Anthony Hope (1863-1933) es un escritor británico autor de 32 novelas de aventuras. Destaca El prisionero de Zenda (1894) cuya acción se desarrolla en el ficticio país de Ruritania donde transcurren también las otras dos partes de la trilogía ruritana: la precuela (El corazón de la princesa Osra, 1896) y la secuela (Rupert de Hentzau, 1898).
El protagonista es «Rodolfo Raséndil, caballero inglés, segundón de buena casa y, en fin, hombre sin gran fortuna, posición ni rango». Sin aspiraciones ni necesidad de hacer gran cosa salvo disfrutar de las rentas.

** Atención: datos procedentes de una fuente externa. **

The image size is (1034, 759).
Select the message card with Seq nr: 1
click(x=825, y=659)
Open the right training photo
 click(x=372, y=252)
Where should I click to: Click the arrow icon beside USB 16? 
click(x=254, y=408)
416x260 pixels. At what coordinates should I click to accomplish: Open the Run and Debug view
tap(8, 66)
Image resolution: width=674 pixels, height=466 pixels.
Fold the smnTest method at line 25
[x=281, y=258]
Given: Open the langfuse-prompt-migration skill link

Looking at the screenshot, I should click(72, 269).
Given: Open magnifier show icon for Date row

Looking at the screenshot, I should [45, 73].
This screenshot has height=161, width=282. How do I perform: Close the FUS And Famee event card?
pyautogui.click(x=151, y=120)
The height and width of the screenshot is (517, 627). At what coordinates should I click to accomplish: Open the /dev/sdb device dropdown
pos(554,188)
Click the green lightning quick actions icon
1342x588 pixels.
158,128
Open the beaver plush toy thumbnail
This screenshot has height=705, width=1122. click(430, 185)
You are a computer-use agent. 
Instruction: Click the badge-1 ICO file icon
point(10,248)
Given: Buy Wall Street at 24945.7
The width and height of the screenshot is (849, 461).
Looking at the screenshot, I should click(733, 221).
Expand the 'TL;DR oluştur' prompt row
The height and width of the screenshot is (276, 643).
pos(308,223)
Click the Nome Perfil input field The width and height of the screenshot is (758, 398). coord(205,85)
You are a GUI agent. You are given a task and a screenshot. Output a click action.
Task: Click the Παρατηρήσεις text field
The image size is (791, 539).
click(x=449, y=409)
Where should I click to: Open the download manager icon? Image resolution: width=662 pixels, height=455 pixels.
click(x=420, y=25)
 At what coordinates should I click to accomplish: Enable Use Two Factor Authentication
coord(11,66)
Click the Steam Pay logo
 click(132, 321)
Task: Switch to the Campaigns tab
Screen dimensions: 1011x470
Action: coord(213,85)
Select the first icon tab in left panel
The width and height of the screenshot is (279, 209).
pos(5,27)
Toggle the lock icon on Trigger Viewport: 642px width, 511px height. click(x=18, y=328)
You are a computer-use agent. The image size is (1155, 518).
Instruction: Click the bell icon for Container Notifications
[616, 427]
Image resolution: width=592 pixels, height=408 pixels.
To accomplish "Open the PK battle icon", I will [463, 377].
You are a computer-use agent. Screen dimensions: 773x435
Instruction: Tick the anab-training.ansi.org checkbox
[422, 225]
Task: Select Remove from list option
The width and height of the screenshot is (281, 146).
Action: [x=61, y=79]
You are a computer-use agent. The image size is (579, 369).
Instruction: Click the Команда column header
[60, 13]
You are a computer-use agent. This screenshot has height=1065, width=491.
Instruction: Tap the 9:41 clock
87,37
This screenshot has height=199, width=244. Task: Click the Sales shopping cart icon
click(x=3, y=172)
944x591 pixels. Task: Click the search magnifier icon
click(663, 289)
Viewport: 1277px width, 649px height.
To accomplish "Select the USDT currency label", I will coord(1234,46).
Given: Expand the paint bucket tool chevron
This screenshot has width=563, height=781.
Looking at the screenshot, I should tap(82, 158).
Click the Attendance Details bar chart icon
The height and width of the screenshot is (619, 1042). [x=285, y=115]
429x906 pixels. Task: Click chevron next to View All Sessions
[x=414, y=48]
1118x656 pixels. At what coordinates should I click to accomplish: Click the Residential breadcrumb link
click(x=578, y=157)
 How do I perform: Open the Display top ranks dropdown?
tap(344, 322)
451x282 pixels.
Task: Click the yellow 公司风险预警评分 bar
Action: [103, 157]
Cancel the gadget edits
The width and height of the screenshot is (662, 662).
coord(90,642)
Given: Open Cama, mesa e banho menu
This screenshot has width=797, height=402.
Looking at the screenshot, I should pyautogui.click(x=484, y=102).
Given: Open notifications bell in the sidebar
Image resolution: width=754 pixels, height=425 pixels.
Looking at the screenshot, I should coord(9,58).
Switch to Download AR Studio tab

Eso desespera a su cuñada que le insta a hacer algo de provecho. Puede apreciarse el tono de la obra en la respuesta: «¿de dónde sacas tú que yo debería hacer algo, sea de provecho o no? Mi posición es confortable. Tengo una renta casi suficiente para mis gastos (porque sabido es que nadie considera la renta propia del todo suficiente); gozo de una posición social envidiable […] ¿No te parece bastante?».
El temple del personaje se verá puesto a prueba por las circunstancias extraordinarias en que le sitúa su viaje a Ruritania. En cierto sentido, el contexto le obliga a reaccionar ya que le otorga unas posibilidades inéditas: «La situación me recuerda la escena dominante de una de nuestras modernas comedias inglesas, en la que dos personajes se amenazan mutuamente con sus revólveres […] Situación llena de interés».
La obra nos regala una incesante serie de intrigas palaciegas; rivalidades antiguas, amistades recientes; secuestros y suplantaciones; amoríos y amores, lealtad y honor que son puestos a prueba «cuando la pasión ciega y domina al hombre por completo»; citas nocturnas; bribones y personas honestas que cumplen su palabra; palacios y castillos, jardines y calabozos… consiguiendo que el lector pueda disfrutar relajadamente siguiendo una red de enredos sin complicaciones… si eso fuese posible.
Porque hay amoríos y amores, como hemos dicho. Y cabe asumir el amor romántico sin más o cuestionar también este tópico. Entonces el asunto es otro: será, más bien, si el beso y el amor pueden ser también fingimiento o fue verdad y, por tanto, eterno.
«¡Pero hay algo más que amor! […] Si el amor lo fuese todo, yo podría seguirte hasta el fin del mundo, aunque tuviese que vestirme con harapos, porque mi corazón te pertenece. Pero ¿no existe algo más importante que el amor?». Podría ser. «Se habla y se escribe como si el amor lo fuese todo. Quizá lo sea para algunos». Pero si lo fuera también para Roberto y para la princesa, entonces la historia habría sido otra. No necesariamente más digna, que «no siempre el cielo hace reyes a quienes deberían llevar la corona».
El amor es esencial y exige a Roberto que, si es amor, viva «como debe vivir el hombre a quien ella ama». El amor, como todo lo esencial y celestial, tiene sus exigencias para ser real y vivir entre los hombres. Es complicado, claro. Puede enfocarse mal y malograr la vida porque «el diablo se mezcla en muchas cosas y las echa a perder».
Nada es tan agradable, sin embargo, como haber estado al borde del abismo y haber vencido. Algo de esto debe ser «el sueño de los sueños» al que nos encamina Roberto al final de la obra.